[SOURCE INFORMATION Boundary: Start]

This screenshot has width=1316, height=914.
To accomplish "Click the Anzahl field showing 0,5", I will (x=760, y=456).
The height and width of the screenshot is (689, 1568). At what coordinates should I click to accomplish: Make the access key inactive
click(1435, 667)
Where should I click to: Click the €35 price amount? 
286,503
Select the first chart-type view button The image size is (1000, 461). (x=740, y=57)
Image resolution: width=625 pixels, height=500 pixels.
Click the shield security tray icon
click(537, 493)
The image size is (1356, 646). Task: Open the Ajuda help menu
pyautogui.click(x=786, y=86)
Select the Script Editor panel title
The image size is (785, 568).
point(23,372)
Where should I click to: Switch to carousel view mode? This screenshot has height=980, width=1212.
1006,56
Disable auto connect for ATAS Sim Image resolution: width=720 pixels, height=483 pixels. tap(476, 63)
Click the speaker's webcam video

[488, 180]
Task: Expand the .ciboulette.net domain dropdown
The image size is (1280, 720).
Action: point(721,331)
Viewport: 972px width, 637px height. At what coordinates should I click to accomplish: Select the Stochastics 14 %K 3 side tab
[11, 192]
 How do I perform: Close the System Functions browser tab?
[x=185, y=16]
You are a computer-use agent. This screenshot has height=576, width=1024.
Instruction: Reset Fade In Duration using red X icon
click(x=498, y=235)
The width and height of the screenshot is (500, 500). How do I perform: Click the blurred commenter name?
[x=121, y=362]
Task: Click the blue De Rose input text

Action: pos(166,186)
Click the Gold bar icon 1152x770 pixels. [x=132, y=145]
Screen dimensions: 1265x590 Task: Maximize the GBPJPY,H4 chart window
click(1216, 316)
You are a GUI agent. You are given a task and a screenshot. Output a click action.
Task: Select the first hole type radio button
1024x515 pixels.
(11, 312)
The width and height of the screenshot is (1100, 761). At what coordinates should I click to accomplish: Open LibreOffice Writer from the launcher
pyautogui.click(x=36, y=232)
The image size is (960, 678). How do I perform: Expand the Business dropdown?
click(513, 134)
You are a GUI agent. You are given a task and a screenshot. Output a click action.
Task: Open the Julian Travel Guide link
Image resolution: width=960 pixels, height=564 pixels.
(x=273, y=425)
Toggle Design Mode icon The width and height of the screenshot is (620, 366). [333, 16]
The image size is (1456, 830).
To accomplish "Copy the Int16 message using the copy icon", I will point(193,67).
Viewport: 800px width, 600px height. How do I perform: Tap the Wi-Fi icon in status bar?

[SOURCE INFORMATION Boundary: End]

> _WHAT THIS TASK INVOLVES_
In full and without error, transcribe each of the entries.

> _EXPECTED ANSWER_
This screenshot has width=1316, height=914.
To accomplish "Click the Anzahl field showing 0,5", I will (x=760, y=456).
The height and width of the screenshot is (689, 1568). At what coordinates should I click to accomplish: Make the access key inactive
click(1435, 667)
Where should I click to: Click the €35 price amount? 
286,503
Select the first chart-type view button The image size is (1000, 461). (x=740, y=57)
Image resolution: width=625 pixels, height=500 pixels.
Click the shield security tray icon
click(537, 493)
The image size is (1356, 646). Task: Open the Ajuda help menu
pyautogui.click(x=786, y=86)
Select the Script Editor panel title
The image size is (785, 568).
point(23,372)
Where should I click to: Switch to carousel view mode? This screenshot has height=980, width=1212.
1006,56
Disable auto connect for ATAS Sim Image resolution: width=720 pixels, height=483 pixels. tap(476, 63)
Click the speaker's webcam video

[488, 180]
Task: Expand the .ciboulette.net domain dropdown
The image size is (1280, 720).
Action: point(721,331)
Viewport: 972px width, 637px height. At what coordinates should I click to accomplish: Select the Stochastics 14 %K 3 side tab
[11, 192]
 How do I perform: Close the System Functions browser tab?
[x=185, y=16]
You are a computer-use agent. This screenshot has height=576, width=1024.
Instruction: Reset Fade In Duration using red X icon
click(x=498, y=235)
The width and height of the screenshot is (500, 500). How do I perform: Click the blurred commenter name?
[x=121, y=362]
Task: Click the blue De Rose input text

Action: pos(166,186)
Click the Gold bar icon 1152x770 pixels. [x=132, y=145]
Screen dimensions: 1265x590 Task: Maximize the GBPJPY,H4 chart window
click(1216, 316)
You are a GUI agent. You are given a task and a screenshot. Output a click action.
Task: Select the first hole type radio button
1024x515 pixels.
(11, 312)
The width and height of the screenshot is (1100, 761). At what coordinates should I click to accomplish: Open LibreOffice Writer from the launcher
pyautogui.click(x=36, y=232)
The image size is (960, 678). How do I perform: Expand the Business dropdown?
click(513, 134)
You are a GUI agent. You are given a task and a screenshot. Output a click action.
Task: Open the Julian Travel Guide link
Image resolution: width=960 pixels, height=564 pixels.
(x=273, y=425)
Toggle Design Mode icon The width and height of the screenshot is (620, 366). [333, 16]
The image size is (1456, 830).
To accomplish "Copy the Int16 message using the copy icon", I will point(193,67).
Viewport: 800px width, 600px height. How do I perform: Tap the Wi-Fi icon in status bar?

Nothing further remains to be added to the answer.